Excluding pictures, what does the listing below contain from the line with "Select your password field showing 6458" up to and including the line with "Task: Click the Continue button", word for word?

Supplied entries.
== Segment start ==

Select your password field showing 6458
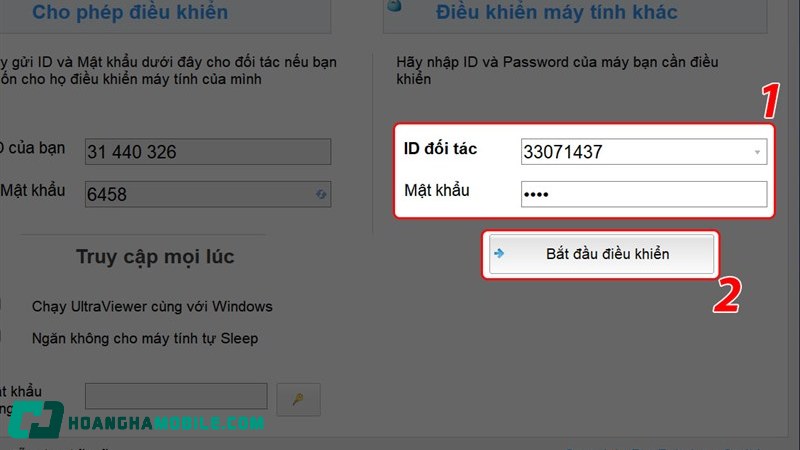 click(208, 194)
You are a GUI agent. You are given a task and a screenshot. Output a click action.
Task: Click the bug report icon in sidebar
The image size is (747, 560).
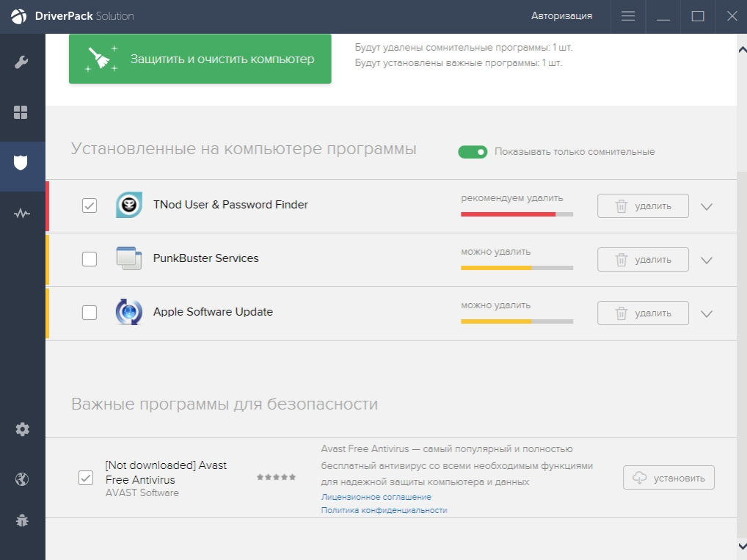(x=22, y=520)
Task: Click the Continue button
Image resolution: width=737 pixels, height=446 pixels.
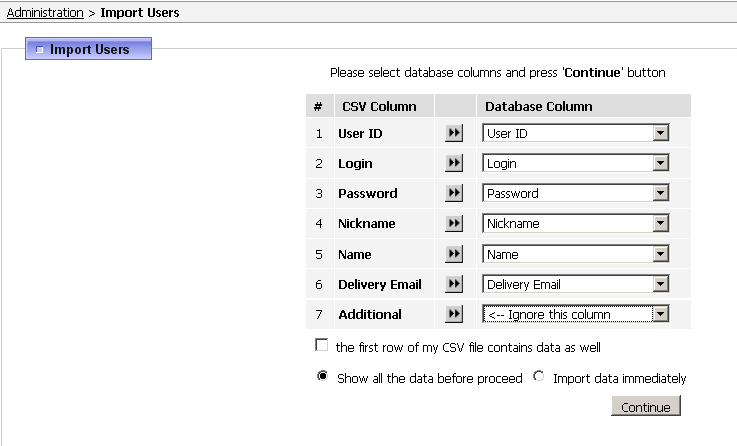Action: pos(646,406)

== Segment end ==
== Segment start ==

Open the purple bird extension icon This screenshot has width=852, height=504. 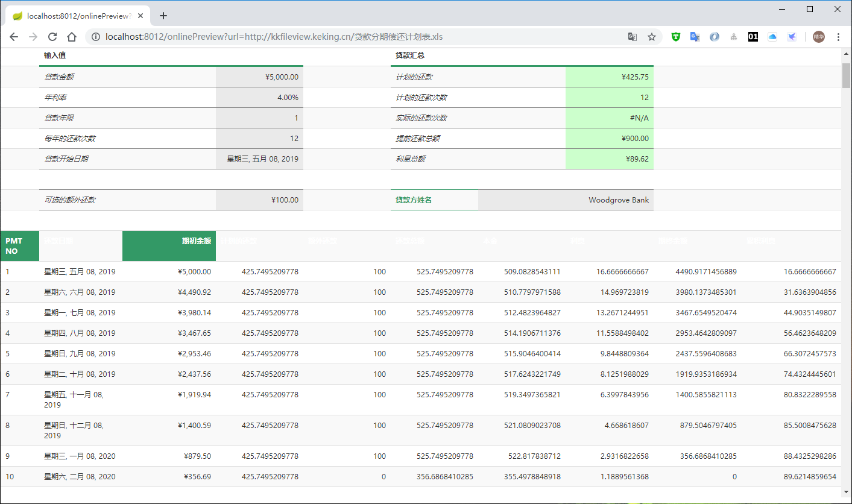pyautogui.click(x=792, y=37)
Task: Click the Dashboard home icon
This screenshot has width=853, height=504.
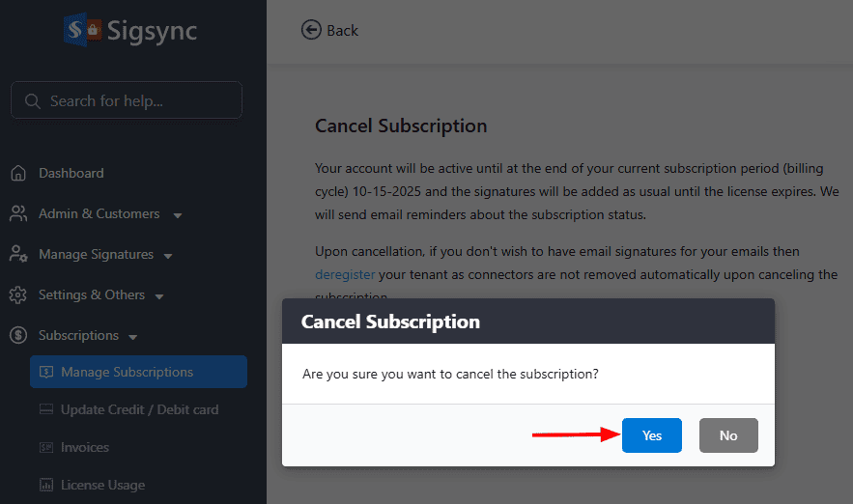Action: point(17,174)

== Segment end ==
== Segment start ==

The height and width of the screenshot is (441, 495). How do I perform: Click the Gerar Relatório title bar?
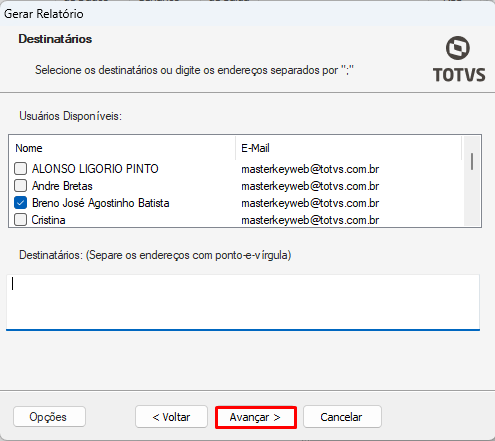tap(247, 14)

== Segment end ==

Exercise answer.
Select your password field showing 6458
 click(208, 194)
You are a GUI agent. You are given a task and a screenshot. Output a click action.
Task: Click the bug report icon in sidebar
The image size is (747, 560).
(x=22, y=520)
Task: Click the Continue button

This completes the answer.